I receive an email with a pdf attachment. I want to extract a phone number from that pdf attachment. I have it set to send the pdf to Google Drive as a Google doc. How do I extract the phone number? None of the options I am seeing seem to pull the number.
Best answer by SamBView original
Just wanted to follow up here to add a few more suggestions for anyone looking to extract phone numbers from a PDF. :)
Troy’s suggestion of using a Formatter step to extract the phone number is spot on if you’ve got access to the text within the PDF. For that you’d need to use either a Formatter (Text > Extract Phone Number) or Formatter (Text > Extract Pattern) action. The Extract Pattern route may be better if you have multiple phone numbers that you need to extract.

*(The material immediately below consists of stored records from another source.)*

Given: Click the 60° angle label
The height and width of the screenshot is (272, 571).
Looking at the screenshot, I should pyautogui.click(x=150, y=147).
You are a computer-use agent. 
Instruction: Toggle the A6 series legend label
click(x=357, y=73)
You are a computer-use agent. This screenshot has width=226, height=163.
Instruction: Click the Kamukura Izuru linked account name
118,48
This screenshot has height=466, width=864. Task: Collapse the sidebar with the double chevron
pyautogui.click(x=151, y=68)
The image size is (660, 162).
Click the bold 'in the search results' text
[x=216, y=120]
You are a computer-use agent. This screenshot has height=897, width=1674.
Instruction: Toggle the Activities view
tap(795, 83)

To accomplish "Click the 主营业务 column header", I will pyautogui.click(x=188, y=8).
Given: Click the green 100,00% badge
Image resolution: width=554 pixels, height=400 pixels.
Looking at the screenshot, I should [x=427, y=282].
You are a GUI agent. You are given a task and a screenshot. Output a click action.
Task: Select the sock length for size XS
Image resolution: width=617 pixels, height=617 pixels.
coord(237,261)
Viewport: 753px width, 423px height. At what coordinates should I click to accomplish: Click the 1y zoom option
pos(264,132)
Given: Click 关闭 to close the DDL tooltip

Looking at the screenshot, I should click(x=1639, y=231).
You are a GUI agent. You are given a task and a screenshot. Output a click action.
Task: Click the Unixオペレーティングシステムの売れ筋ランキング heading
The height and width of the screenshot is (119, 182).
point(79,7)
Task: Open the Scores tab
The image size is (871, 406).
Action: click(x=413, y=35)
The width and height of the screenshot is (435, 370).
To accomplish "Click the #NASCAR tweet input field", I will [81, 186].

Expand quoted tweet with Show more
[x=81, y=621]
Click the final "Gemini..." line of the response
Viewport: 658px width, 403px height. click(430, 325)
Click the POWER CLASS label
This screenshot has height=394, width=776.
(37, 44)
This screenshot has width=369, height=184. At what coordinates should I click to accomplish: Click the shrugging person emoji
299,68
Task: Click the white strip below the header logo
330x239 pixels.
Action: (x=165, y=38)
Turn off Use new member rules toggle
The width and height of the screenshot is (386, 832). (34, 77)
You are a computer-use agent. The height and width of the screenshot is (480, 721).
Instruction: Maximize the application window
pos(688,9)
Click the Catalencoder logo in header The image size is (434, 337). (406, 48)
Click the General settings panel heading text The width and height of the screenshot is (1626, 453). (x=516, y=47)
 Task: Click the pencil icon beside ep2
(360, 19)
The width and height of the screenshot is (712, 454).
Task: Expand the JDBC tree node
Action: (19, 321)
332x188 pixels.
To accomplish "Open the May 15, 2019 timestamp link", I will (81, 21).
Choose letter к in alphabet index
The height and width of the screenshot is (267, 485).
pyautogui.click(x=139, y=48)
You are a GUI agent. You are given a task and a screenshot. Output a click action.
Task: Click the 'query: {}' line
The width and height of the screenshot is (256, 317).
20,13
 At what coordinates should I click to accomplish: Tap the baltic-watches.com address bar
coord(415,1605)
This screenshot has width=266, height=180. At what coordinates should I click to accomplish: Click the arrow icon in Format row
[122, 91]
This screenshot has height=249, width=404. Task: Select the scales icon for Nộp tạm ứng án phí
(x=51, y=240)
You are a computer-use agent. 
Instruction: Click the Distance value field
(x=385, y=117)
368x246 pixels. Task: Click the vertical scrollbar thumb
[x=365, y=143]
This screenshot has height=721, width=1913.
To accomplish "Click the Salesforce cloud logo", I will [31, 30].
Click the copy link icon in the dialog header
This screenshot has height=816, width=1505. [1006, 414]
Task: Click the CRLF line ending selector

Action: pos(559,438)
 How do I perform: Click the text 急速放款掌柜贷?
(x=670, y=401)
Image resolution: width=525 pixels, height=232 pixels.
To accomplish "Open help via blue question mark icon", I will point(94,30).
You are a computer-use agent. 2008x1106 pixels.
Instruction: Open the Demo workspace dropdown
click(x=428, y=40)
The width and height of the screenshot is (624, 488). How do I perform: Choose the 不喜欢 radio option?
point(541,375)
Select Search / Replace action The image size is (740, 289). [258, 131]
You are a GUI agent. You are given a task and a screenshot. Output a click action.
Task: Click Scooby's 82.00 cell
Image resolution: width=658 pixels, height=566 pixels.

You can find out more about how to extract phone numbers within Regex here: How to Extract Email Addresses, Phone Numbers, and Links From Text
What if you don’t have access to the text contained with the PDF?
In that case, then it may be necessary to enlist the help of an app like DocParser.
DocParser would be able to extract the individual data fields from the PDF and allow you to select the phone number in your Zap. We have a blog post that talks more about this here: Extract Structured Data from PDFs with Docparser
What if DocParser isn’t a viable option for you?
It may be possible to use Google Drive to automatically convert the PDF into a Google Docs text file. Google have a guide that talks about this here: Convert PDF and photo files to text
The Google Drive integration has the option to select whether or not to convert a file to a Google Document when uploading documents:
The slight snag with this is that it’s not guaranteed that all the text will be converted correctly, for best results Google recommends using common fonts like Arial or Times New Roman.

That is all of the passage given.